The economic crisis has had a negative impact on most of the variables related to economic well-being. In particular, household incomes in Spain dropped 8.7% during the period 2009-2015, representing the greatest fall of all OECD countries, while in 2016 the unemployment rate increased by 2.3% compared to 2006. In addition, poverty, which is measured by the percentage of people living in households with spending that is less than 60% of the average national expenditure, grew 6.07% between 2006 and 2014. In comparison with these variables of well-being, the evolution of the variables related to education has improved in Spain. Also, Spain presents better results than the average OECD countries in terms of safety, environment, health and social relations.
The Basque Country, La Rioja, Navarre and Madrid are the Spanish regions with the highest levels of well-being in the post crisis and early recovery years. Andalusia and Canary Islands show the worst outcomes, while the Valencian Community, Castile-La Mancha, Extremadura and Murcia stand below the national average.

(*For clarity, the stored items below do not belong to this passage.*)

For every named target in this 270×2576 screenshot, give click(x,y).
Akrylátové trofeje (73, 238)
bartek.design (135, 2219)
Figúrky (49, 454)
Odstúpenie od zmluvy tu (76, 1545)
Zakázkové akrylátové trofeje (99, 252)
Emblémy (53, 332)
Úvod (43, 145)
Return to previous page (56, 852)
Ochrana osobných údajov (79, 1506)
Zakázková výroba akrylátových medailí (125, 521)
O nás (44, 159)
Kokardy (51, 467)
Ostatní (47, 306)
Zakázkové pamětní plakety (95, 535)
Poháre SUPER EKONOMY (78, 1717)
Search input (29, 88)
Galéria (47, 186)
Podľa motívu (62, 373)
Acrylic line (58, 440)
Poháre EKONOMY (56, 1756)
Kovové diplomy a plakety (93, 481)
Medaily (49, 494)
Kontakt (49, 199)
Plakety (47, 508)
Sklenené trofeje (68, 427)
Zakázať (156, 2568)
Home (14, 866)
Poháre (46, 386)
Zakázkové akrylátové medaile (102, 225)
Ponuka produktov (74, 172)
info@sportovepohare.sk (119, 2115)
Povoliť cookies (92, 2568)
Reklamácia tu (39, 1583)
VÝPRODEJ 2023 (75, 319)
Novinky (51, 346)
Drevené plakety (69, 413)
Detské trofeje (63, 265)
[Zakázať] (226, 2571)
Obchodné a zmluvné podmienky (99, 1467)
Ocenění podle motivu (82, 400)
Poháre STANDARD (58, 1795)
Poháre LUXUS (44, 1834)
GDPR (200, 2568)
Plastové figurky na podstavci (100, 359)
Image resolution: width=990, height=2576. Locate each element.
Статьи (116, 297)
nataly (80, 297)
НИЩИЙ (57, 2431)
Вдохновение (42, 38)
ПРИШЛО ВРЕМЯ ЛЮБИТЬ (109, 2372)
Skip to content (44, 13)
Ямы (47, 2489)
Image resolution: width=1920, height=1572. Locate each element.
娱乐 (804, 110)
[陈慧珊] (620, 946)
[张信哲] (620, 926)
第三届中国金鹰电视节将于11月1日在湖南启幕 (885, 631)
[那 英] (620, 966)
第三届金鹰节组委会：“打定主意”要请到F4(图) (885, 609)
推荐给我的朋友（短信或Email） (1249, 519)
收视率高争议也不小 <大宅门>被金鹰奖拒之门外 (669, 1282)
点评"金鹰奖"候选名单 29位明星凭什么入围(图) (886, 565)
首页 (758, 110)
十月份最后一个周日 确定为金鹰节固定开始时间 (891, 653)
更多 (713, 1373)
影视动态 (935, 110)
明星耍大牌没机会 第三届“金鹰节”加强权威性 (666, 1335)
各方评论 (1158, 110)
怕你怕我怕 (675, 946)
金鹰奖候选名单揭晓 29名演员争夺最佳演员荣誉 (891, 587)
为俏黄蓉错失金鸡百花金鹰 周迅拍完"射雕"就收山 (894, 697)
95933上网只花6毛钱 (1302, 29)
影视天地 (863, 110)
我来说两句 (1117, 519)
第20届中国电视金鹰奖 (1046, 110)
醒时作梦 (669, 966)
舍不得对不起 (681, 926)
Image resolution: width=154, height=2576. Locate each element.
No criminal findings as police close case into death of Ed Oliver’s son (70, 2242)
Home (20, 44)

These are some of the conclusions from the study “Las facetas del bienestar: una aproximación multidimensional a la calidad de vida en España y sus comunidades autónomas 2006-2015”, developed by the BBVA Foundation and Ivie as part of their joint economic research program. The study carried out by Ivie Researchers Carmen Herrero and Antonio Villar, in collaboration with Ángel Soler, Ivie Research technician, examines the evolution of welfare between 2006 and 2015 from a multi-dimensional national- and regional-level perspective.
The study also offers data on the overall life satisfaction of the population, which in some cases differs from the level of well-being. For example, although the population of the Balearic Islands, Catalonia and Valencian Community have lower-medium levels of well-being, they have a more positive view of life (along with Navarre and the Basque Country which have high levels of well-being). The opposite happens in the case of Galicia, which has higher levels of well-being, but its population is the least satisfied with life.